Minggu, 25 Mei 2014

BOLEHKAH PATUNGAN BERQURBAN SAPI ATAU ONTA?

BERQURBAN BERSAMA RASULULLAH صلي الله عليه وسلم
Abu Ibrohim Muhammad Ali AM خفظه الله

BOLEHKAH PATUNGAN BERQURBAN SAPI ATAU ONTA?

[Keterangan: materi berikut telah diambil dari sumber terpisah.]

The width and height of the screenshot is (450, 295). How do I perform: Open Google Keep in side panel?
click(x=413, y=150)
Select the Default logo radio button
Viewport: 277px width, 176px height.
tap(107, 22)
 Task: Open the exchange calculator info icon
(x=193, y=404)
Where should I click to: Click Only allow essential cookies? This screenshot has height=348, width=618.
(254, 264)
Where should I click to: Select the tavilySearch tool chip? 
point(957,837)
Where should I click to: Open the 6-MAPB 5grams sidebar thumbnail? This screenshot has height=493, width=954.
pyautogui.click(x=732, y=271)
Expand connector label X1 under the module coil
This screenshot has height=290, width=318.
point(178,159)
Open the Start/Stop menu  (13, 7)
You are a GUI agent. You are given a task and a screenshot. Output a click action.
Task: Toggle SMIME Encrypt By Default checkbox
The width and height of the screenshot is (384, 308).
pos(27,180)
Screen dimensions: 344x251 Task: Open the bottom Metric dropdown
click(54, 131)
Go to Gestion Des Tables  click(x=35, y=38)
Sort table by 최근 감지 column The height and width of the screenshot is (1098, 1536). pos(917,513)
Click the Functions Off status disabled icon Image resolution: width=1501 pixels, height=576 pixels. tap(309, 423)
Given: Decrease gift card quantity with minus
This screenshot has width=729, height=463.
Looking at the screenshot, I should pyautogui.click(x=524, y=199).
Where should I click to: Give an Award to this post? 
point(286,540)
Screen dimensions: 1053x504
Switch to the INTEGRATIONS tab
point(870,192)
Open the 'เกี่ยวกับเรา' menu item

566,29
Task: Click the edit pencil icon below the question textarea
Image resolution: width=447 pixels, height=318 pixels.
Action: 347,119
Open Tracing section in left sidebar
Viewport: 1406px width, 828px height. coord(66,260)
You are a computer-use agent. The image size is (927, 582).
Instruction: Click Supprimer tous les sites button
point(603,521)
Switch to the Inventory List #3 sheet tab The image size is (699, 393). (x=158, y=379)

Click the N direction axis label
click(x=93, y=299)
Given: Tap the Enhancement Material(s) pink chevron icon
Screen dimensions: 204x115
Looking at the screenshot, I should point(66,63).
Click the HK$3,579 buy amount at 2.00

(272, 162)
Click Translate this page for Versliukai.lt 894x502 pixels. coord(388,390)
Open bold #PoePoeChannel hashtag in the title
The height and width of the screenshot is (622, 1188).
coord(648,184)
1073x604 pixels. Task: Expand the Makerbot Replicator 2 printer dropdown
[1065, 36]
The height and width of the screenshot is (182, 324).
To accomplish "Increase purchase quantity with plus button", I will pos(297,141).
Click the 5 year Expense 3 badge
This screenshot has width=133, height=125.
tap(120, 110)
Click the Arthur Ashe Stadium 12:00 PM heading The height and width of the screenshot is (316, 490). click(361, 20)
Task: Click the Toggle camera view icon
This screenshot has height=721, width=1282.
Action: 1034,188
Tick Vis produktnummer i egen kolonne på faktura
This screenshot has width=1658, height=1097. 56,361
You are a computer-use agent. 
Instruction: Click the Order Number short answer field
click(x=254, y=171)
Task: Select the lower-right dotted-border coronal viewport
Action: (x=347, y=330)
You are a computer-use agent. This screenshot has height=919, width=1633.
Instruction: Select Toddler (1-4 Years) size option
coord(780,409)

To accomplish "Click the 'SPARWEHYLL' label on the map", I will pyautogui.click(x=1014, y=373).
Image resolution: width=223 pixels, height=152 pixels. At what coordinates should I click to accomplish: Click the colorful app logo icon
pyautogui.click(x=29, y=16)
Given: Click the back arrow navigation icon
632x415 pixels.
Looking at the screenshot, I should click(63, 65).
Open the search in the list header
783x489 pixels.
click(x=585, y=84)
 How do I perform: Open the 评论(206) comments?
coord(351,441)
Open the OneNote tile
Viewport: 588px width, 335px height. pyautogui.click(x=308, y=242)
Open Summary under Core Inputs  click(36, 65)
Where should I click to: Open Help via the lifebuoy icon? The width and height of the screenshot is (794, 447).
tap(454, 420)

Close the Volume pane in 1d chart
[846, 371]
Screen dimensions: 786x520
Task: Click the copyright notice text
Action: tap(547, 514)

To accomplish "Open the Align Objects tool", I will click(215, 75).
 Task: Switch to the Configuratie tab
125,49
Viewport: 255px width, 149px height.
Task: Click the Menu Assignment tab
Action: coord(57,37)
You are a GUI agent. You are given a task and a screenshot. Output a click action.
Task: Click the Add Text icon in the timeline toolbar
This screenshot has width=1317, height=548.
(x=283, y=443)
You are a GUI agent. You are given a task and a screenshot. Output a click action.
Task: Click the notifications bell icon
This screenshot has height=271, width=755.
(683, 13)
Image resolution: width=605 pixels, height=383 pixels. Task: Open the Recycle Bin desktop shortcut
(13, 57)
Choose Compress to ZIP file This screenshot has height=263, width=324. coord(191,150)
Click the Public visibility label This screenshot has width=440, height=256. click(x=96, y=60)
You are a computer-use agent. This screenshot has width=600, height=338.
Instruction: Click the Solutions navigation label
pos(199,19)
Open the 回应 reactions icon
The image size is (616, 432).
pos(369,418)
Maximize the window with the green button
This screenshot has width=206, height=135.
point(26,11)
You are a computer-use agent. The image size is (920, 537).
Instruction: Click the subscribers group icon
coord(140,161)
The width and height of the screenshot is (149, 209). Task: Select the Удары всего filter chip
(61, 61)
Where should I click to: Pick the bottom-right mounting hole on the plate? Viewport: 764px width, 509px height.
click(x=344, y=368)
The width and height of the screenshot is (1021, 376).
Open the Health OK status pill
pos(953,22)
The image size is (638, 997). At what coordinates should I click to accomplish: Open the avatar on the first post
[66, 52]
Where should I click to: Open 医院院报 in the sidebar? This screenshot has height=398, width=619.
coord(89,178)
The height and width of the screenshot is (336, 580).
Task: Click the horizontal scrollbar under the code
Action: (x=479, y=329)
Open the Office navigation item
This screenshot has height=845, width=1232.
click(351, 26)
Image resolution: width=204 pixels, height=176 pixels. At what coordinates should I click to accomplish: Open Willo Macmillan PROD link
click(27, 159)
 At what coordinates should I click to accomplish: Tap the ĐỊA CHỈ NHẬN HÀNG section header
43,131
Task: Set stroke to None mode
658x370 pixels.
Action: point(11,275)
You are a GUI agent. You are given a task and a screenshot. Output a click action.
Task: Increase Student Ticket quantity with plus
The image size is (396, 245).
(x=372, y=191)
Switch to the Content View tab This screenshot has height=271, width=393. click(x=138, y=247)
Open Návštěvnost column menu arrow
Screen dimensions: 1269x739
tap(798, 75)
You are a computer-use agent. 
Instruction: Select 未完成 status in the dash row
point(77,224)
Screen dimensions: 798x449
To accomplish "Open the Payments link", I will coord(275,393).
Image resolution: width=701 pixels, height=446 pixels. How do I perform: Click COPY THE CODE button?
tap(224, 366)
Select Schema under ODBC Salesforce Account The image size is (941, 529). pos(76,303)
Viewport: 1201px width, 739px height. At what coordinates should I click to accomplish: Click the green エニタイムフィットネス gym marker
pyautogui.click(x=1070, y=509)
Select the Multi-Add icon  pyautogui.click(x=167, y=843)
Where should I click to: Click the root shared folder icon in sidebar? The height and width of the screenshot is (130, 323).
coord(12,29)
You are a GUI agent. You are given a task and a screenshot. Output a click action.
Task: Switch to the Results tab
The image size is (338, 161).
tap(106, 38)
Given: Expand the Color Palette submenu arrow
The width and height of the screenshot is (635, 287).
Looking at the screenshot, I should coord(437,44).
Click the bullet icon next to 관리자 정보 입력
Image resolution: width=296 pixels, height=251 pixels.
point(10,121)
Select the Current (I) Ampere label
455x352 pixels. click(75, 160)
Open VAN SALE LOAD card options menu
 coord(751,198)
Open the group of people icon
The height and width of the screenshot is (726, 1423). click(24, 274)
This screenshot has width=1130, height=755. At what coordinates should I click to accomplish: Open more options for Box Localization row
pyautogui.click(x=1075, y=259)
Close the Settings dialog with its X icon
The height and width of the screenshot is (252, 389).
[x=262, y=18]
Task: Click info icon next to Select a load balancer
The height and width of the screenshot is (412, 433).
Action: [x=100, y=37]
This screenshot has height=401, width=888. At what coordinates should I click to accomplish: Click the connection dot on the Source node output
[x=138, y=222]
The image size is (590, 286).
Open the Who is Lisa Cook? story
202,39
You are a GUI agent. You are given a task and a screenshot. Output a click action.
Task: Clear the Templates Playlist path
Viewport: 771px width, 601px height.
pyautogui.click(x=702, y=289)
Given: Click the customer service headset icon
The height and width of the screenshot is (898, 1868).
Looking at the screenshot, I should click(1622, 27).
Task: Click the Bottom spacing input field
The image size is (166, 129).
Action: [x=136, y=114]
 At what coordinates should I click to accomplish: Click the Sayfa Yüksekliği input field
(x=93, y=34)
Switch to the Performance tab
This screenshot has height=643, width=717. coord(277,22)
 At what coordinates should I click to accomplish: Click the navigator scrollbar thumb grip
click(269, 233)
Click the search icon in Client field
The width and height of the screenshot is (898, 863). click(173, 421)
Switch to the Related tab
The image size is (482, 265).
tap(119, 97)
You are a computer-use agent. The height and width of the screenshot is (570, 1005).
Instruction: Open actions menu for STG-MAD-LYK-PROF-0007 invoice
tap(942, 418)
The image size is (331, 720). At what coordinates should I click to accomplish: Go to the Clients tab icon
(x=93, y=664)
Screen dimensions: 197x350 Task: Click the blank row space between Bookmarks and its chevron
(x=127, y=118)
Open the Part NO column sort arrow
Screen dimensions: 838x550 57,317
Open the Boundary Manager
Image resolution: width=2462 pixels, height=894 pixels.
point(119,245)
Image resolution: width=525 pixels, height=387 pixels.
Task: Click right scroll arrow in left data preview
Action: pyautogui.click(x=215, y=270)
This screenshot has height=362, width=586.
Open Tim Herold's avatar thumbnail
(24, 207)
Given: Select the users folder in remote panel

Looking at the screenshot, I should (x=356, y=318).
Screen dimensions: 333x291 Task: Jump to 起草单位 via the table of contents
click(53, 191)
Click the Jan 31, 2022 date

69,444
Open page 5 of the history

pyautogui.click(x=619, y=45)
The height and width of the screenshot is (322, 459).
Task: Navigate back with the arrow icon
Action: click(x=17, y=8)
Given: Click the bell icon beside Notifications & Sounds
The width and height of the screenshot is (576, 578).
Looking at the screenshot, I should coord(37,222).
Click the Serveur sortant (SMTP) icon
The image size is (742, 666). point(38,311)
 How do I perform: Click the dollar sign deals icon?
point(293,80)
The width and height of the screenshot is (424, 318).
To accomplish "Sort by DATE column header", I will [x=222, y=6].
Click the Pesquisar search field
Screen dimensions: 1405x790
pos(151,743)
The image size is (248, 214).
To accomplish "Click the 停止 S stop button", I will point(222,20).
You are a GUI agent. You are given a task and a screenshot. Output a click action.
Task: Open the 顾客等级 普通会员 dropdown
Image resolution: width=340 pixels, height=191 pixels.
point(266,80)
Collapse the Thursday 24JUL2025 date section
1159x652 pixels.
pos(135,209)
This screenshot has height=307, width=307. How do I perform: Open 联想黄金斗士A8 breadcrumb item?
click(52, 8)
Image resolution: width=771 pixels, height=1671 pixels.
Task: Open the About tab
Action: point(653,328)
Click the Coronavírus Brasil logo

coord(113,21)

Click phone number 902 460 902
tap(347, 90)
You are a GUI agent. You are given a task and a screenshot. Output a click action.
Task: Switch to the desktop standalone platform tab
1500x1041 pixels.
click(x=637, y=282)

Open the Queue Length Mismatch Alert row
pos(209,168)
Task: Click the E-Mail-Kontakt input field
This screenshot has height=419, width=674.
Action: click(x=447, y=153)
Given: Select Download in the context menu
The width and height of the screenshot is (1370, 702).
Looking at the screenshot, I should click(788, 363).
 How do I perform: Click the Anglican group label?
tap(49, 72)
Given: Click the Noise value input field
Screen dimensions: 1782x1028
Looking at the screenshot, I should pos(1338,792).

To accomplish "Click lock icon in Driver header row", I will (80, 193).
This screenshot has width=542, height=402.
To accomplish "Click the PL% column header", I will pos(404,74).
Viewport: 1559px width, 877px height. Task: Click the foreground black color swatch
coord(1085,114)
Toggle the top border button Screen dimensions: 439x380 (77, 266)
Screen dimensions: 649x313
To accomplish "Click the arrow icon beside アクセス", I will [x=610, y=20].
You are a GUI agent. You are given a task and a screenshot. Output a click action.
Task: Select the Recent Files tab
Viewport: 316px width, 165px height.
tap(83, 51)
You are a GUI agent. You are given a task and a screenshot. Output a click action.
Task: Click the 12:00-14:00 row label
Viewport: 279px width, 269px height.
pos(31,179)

Khusus binatang sapi atau onta, maka dibolehkan bersekutu maksimal tujuh orang beserta keluarga masing-masing,1 hal ini didasari oleh sebuah hadits;
عَنْ جَابِرِ بْنِ عَبْدِ اللَّهِ قَالَ كُنَّا فِي عَهْدِ رَسُولِ اللَّهِ صَلَّى اللَّهُ عَلَيْهِ وَسَلَّمَ نَذْبَحُ الْبَقَرَةَ عَنْ سَبْعَةٍ وَالْجَزُورَ عَنْ سَبْعَةٍ نَشْتَرِكُ فِيهِ
Dari Jabir berkata: "Pada zaman Rosululloh صلي الله عليه وسلم kami menyembelih sapi untuk tujuh orang, dan onta untuk tujuh orang, kami bersekutu di dalamnya." (HR. Muslim 1318)2
Dari keterangan di atas kita mengetahui bahwa ber­sekutu lebih dari seorang untuk berqurban kambing dan bersekutu lebih dari tujuh orang untuk berqurban sapi atau onta tidaklah diperkenankan, hal ini karena beberapa alasan, di antaranya;
  1. Perbuatan itu tidak terdapat keterangan/dalil dalam al-Qur'an dan as-Sunnah.
  2. Barang siapa mengadakan suatu ibadah yang tidak dicontohkan oleh Alloh سبحانه و تعالي. dan Rosul-Nya, maka ibadah tersebut ditolak, sebagaimana dalam HR. Muslim 1718.
  3. Sebagian bentuk ibadah tata-caranya tidak ditentu­kan oleh pembuat syariat (seperti anjuran shilaturohmi, birrul walidain, dan sebagainya), maka siapa saja boleh melaksanakan ibadah jenis ini sesuai dengan kebiasaan yang berjalan asalkan tidak menyelisihi syariat, sedangkan ibadah yang tata-caranya sudah ditentukan oleh pembuat syariat, dan berqurban adalah termasuk ibadah yang telah ditentukan tata-caranya sehingga tidak boleh siapa pun menyelisihi tata-caranya.3
  4. Belum pernah terjadi pada zaman Rosululloh dan para salafus sholih berqurban dengan cara di atas, dan seandainya hal itu baik atau seandainya perbuatan ini mendidik, maka mereka pasti lebih dahulu mengamalkannya, karena mereka adalah generasi terbaik di muka bumi ini, dan mereka tidak akan menyia-nyiakan satu kesempatan pun apabila hal itu baik dan dibolehkan.

Catatan Kaki:

  1. Fiqh as-Sunnah 2/36
  2. Hadits semisal di atas sangat banyak, dan diriwayatkan oleh selain Imam Muslim seperti HR. Tirmidzi no.904, dan HR. Abu Dawud no.2807
  3. Lihat kaidah ini dalam Mandhumah Ushul al-Fiqh wa Qowa'iduhu hlm.251-254.